Lampung Part III
Di suatu pagi
tepat tanggal 1 Januari 2010 semburat cahaya matahari pagi yang kian meninggi mulai merekah di ufuk timur,
sinarnya mulai memasuki celah-celah
jendela kosan yang dibiarkan terbuka lebar semenjak semalam. Maklum, dengan
ukuran kosan yang kecil yang dijejali puluhan orang membuat jendela dan pintu sengaja
terbuka agar ada sirkulasi udara dan tidak terasa panas.

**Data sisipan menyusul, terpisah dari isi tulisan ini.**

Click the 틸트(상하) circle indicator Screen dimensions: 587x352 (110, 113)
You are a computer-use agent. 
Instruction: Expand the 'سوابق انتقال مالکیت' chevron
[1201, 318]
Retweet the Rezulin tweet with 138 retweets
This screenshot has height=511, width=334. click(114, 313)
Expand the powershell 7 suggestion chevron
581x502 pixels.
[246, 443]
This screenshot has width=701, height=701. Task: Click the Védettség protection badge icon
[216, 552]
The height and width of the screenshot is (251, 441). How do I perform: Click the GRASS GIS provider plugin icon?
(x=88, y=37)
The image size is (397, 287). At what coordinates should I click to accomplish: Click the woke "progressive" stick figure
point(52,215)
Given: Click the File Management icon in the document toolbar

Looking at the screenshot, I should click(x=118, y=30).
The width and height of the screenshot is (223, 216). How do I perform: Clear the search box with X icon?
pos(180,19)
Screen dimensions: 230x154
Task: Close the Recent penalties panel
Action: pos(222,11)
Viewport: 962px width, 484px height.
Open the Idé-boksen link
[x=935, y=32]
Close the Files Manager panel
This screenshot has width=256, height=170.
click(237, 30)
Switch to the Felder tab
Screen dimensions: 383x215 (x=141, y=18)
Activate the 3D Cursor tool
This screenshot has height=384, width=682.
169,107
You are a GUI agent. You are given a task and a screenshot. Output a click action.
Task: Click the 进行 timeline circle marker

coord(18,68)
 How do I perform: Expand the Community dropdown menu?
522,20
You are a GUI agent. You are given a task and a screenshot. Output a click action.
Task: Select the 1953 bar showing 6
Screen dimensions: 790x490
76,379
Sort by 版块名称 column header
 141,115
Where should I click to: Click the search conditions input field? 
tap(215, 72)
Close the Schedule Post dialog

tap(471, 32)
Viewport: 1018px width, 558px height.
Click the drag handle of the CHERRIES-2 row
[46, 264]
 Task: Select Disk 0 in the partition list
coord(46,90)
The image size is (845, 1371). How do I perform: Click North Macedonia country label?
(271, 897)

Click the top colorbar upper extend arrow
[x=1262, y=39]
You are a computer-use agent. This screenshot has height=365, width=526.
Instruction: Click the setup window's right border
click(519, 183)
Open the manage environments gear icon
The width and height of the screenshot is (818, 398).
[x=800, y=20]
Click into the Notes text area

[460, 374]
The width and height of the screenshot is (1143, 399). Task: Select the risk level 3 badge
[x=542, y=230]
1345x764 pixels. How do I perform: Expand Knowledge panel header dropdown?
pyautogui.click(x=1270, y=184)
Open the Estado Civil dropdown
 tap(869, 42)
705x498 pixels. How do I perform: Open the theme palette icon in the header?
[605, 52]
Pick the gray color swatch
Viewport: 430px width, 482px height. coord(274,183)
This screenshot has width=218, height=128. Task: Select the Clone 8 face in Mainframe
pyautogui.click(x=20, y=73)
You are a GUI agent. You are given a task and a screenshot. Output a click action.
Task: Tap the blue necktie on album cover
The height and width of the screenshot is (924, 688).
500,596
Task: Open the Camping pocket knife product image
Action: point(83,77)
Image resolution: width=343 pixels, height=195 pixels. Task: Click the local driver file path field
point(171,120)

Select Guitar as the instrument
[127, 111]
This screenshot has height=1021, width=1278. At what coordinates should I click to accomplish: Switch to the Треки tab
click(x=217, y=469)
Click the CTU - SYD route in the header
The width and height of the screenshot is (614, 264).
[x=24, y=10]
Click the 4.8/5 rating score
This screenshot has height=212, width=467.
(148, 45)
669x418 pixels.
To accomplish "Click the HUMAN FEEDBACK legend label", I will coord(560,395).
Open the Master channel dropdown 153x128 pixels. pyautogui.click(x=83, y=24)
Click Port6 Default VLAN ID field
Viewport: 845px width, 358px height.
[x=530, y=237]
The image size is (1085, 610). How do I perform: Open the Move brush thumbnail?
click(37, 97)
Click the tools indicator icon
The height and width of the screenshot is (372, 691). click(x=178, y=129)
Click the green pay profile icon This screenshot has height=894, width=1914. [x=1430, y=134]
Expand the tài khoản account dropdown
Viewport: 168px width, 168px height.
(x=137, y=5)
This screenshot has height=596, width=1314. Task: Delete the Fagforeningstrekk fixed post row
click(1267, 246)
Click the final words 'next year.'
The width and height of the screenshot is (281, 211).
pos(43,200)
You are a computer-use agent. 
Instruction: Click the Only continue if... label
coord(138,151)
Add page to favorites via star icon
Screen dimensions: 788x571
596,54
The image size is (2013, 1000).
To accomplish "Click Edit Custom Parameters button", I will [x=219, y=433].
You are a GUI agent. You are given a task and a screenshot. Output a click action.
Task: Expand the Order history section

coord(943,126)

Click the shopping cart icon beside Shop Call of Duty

Cahaya matahari ini seperti menamparku untuk bangun karena begitu
menyilaukan mata. Mungkin karena kemarin terlalu lelah saat keliling kota
Lampung dengan motor dan merayakan pergantian tahun di Bundaran Gajah membuat
kami semua bangun kesiangan. Satu persatu temanku yang tidur berjejer bak “ikan
asin” dijemur mulai beranjak bangun dari alas tikar sambil menunggu
gilirannya untuk mandi dan bersih-bersih. Perasaan begitu excited untuk segera menuju habitat asli lumba-lumba hidup di Teluk
Kiluan, Samudera Hindia.
Diawal-awal mencari informasi mengenai tempat ini, belum banyak yang
mengetahui Teluk Kiluan ini, umumnya orang-orang yang memiliki hobi memancing
yang tahu benar mengenai lokasinya. Bahkan teman-temanku yang di Lampung pun
tidak mengetahui keberadaan surga tersembunyi ini. Teluk Kiluan dapat dicapai
dari kota Bandar Lampung dengan jarak kurang lebih 80 km yang terletak di
kecamatan Kelumbayan Tanggamus, Lampung Selatan tepatnya berada di
wilayah Teluk Semaka yang sebagian besar memiliki daerah berupa pesisir pantai
hingga perbukitan.
Rencana awal
untuk berangkat jam 8 pagi sirna sudah, kondisi telat bangun serta jumlah kamar
mandi yang terbatas membuat waktu yang dibutuhkan untuk bersih-bersih menjadi
lebih lama. Sebagian teman yang sudah mandi mulai mempersiapkan barang bawaan
yang akan dibawa, selebihnya ditinggal dikosan ini agar lebih ringan.
Sekitar pukul
10 lewat, matahari sudah terlihat begitu tinggi diatas kepala, terasa begitu terik.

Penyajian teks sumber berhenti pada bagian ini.